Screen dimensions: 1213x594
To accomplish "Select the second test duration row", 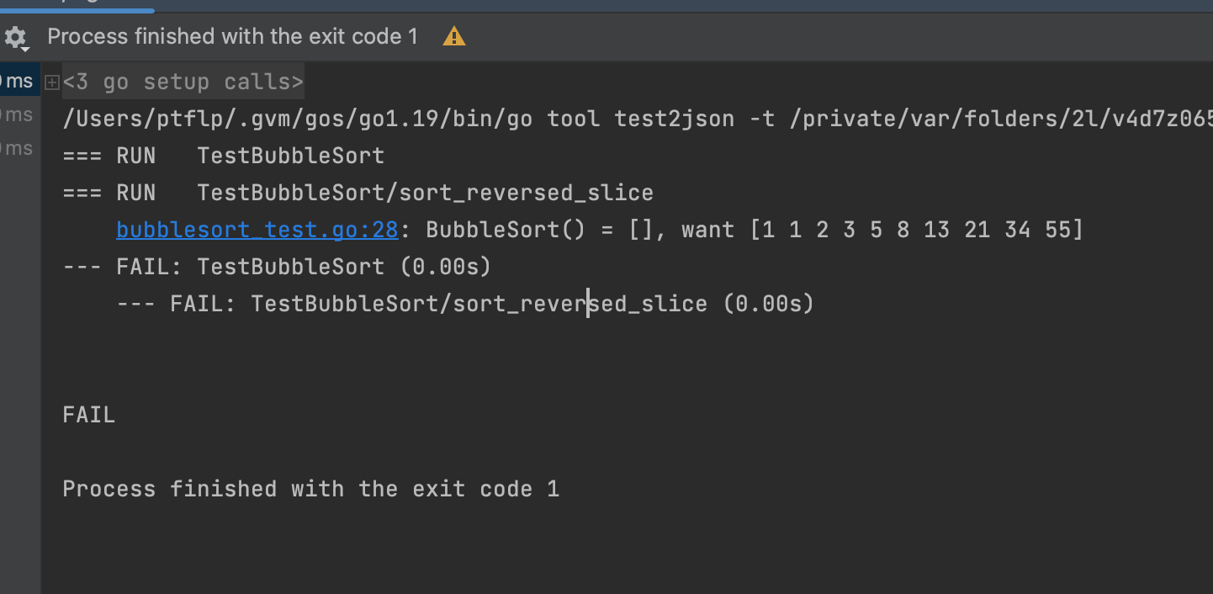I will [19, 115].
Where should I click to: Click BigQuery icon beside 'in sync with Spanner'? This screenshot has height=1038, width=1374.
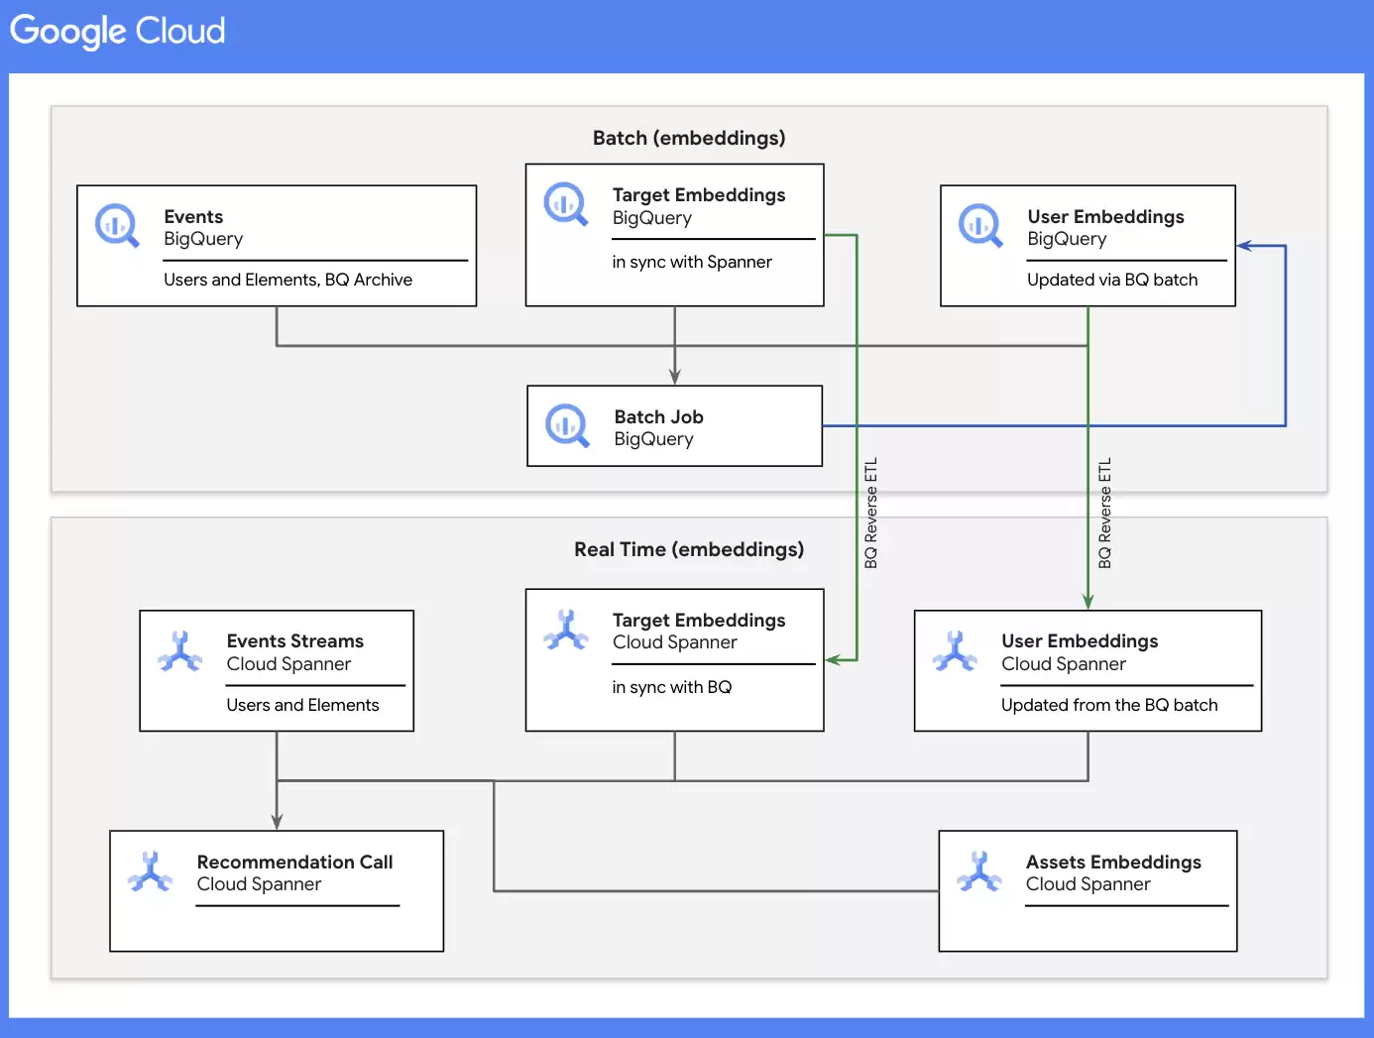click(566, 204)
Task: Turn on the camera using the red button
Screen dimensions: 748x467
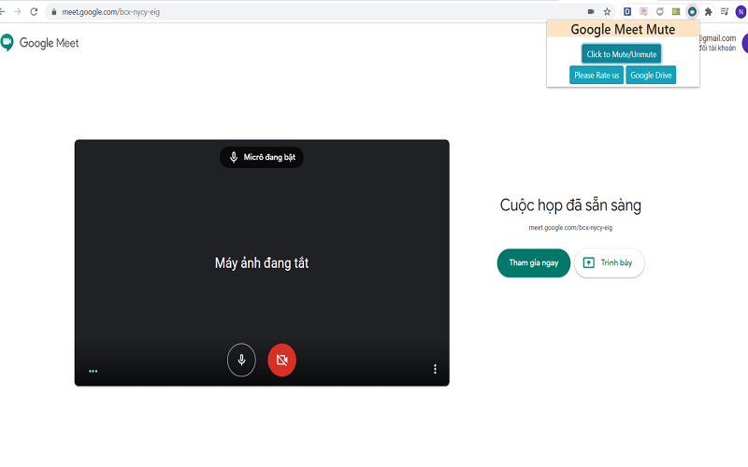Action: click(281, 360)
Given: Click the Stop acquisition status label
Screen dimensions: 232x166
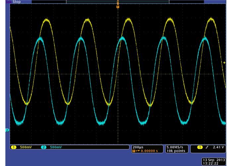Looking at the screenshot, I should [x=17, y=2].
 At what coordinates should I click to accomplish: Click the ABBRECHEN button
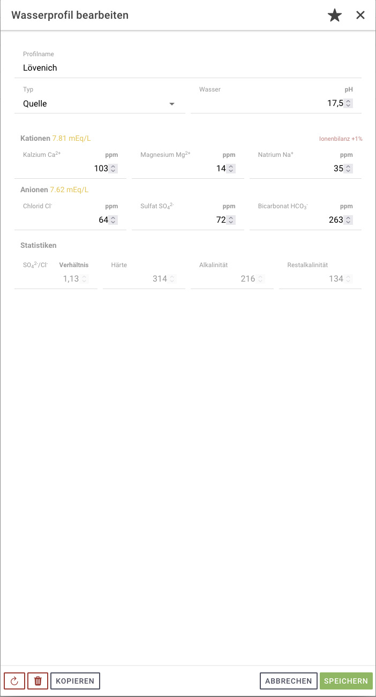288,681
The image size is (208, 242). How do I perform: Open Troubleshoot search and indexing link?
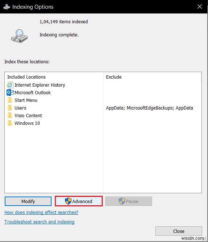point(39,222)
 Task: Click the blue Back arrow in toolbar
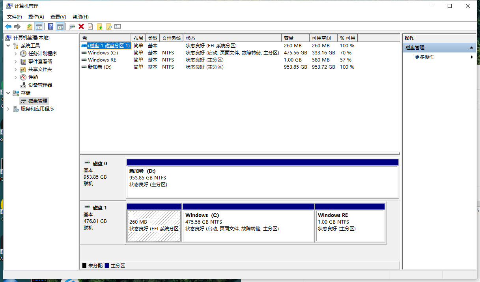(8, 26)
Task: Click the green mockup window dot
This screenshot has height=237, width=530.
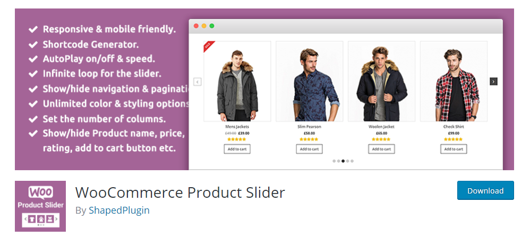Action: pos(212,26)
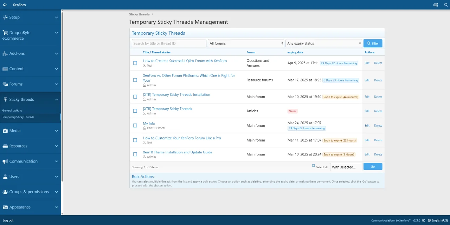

- EXERCISE
Output exactly, and only, the lines running from the line containing "Screen dimensions: 748x467" to the last line of the entries above, omitting the pictures.

- WRITTEN ANSWER
Screen dimensions: 748x467
Action: click(281, 360)
Given: Click the Stop acquisition status label
Screen dimensions: 232x166
Looking at the screenshot, I should [x=17, y=2].
 At what coordinates should I click to accomplish: Click the ABBRECHEN button
288,681
The image size is (208, 242). How do I perform: Open Troubleshoot search and indexing link?
point(39,222)
 Task: Click the blue Back arrow in toolbar
(8, 26)
Task: Click the green mockup window dot
This screenshot has height=237, width=530.
Action: pos(212,26)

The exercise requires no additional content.